Whole exome sequencing of pancreatic tumor tissue from patient PanTT26 was performed to identify cancer-related mutations that could give rise to the mutated antigen (neoantigen). The identified peptide sequences were synthesized with the corresponding wild-type sequences and tested for T cell reactivity by measuring antigen-specific IFN-γ production. In total, 298 peptides (149 wild-type and mutant, respectively) were identified and tested for both pre-stimulation (“immature TIL”) and post-stimulation by autologous tumor cells. As shown in Table 1, in response to subsequent exposure to wild-type or mutant peptides, more than 150 pg of IFN-γ ⁽ 105 T cells / 1 microgram peptide) is immature TI L or tumor cell stimulating TIL. Was found to be produced by.

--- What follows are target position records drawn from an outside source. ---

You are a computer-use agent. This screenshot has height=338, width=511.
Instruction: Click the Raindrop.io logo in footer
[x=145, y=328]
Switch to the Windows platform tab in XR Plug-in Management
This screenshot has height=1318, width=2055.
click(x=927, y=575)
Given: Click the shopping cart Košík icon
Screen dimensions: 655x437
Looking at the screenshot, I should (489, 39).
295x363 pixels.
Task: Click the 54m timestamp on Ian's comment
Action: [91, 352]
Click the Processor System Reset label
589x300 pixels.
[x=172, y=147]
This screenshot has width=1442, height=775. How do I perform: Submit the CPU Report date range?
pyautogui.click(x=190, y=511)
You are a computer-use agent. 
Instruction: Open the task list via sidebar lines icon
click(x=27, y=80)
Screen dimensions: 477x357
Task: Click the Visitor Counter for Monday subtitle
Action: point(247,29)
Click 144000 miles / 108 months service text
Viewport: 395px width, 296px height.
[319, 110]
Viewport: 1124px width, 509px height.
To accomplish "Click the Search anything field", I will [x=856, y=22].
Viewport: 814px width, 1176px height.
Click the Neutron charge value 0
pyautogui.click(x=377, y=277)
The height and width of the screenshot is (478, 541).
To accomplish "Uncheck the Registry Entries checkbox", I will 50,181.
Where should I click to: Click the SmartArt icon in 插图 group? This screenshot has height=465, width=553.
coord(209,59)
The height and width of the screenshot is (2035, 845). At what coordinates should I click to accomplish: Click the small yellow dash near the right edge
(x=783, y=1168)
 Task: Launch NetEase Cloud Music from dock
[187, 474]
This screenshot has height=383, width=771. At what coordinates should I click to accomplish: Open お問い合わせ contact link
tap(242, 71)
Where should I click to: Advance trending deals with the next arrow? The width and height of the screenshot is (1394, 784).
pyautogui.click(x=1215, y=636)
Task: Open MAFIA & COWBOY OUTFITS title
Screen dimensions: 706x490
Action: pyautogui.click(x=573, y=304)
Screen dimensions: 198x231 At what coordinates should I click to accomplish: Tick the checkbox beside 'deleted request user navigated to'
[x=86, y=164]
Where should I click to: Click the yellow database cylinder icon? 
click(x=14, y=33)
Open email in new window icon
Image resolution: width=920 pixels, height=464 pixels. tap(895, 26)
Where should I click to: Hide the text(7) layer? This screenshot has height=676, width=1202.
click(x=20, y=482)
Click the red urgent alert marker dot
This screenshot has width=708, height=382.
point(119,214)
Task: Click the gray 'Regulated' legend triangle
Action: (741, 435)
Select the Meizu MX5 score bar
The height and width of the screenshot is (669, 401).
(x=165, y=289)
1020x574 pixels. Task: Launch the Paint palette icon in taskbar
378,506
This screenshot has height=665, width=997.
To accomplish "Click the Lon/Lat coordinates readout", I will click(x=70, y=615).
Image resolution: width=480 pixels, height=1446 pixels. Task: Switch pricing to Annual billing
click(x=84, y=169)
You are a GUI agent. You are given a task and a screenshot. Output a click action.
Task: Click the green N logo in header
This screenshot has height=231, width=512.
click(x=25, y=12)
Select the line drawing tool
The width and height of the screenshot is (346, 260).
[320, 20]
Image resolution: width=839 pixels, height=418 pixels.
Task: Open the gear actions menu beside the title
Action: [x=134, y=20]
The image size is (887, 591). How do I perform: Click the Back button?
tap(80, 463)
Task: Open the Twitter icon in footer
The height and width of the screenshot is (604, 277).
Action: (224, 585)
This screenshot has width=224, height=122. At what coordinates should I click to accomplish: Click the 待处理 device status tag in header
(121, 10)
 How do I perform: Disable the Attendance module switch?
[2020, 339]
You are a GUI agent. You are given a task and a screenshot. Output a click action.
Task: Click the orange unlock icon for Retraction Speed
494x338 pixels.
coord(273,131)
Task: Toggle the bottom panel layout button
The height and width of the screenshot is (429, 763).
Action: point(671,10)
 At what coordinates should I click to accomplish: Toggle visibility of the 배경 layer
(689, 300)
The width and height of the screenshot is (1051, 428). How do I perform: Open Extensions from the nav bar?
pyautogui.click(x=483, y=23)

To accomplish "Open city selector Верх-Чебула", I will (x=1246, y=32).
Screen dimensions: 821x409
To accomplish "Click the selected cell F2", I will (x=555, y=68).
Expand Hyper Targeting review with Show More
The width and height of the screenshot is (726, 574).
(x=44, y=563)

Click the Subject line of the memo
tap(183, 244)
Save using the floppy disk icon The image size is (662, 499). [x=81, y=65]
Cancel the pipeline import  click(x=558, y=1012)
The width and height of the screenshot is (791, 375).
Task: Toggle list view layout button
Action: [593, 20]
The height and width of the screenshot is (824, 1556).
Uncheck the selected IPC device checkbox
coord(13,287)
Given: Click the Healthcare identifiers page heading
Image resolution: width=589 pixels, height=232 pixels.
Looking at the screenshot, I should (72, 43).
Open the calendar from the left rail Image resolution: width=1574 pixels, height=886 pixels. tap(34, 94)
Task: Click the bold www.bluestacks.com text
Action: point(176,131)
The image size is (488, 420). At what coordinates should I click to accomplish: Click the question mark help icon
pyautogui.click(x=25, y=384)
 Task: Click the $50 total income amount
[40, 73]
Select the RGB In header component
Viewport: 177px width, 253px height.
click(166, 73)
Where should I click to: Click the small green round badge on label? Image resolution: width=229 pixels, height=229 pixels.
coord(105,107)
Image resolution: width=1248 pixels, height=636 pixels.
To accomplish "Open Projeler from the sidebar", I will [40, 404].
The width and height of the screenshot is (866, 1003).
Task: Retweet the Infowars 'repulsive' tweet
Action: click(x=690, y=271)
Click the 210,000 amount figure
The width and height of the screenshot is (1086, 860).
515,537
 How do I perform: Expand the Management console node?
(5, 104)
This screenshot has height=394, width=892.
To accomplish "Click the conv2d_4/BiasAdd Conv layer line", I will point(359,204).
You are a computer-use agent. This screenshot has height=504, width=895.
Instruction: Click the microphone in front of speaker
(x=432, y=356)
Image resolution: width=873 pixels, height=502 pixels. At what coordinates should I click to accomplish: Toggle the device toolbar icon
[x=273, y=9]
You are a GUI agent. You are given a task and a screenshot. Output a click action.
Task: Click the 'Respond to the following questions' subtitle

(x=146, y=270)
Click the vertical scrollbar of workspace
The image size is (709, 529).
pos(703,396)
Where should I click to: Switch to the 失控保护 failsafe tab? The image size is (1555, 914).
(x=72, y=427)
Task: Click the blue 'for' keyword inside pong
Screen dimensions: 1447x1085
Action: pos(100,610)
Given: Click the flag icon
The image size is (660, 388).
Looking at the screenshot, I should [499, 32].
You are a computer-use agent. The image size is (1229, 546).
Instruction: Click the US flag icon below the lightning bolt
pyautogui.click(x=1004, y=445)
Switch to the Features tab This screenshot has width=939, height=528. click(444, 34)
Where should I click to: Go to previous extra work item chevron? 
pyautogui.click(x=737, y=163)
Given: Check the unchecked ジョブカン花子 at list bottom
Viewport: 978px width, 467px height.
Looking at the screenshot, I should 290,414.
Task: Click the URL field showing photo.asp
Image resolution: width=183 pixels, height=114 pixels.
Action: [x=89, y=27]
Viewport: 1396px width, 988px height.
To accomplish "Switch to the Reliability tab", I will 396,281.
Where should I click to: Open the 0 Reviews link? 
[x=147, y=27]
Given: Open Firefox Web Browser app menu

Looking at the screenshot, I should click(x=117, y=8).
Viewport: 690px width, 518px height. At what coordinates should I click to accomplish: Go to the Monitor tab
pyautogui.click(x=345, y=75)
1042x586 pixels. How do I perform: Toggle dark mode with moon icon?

For example, increased IFN-γ production to the mutant KRAS peptide KLVVVGA V GVGKSAL was observed after 3 stimulations with autologous tumor cell stimulated TIL compared to immature TIL (Table 1). The clinical relevance of this finding is highlighted by the established knowledge that carcinogenic mutant KRAS commonly plays an important role in the pathogenesis of PDAC (Eser et al, 2014). The strongest IFN-γ response of PanTT26 by both immature TI L and tumor cell stimulating TIL was observed after exposure to the NCOR1-derived mutant peptide (KLKKKKQV KK VFA, mutation: N99K). The immature TIC produced 327 pg of IFN-γ / 105 TIL in response to mutant NCOR1, whereas the TIC stimulated by tumor cells showed 710 pg of IFN-γ / ^{10 5 TIL} (Table 1).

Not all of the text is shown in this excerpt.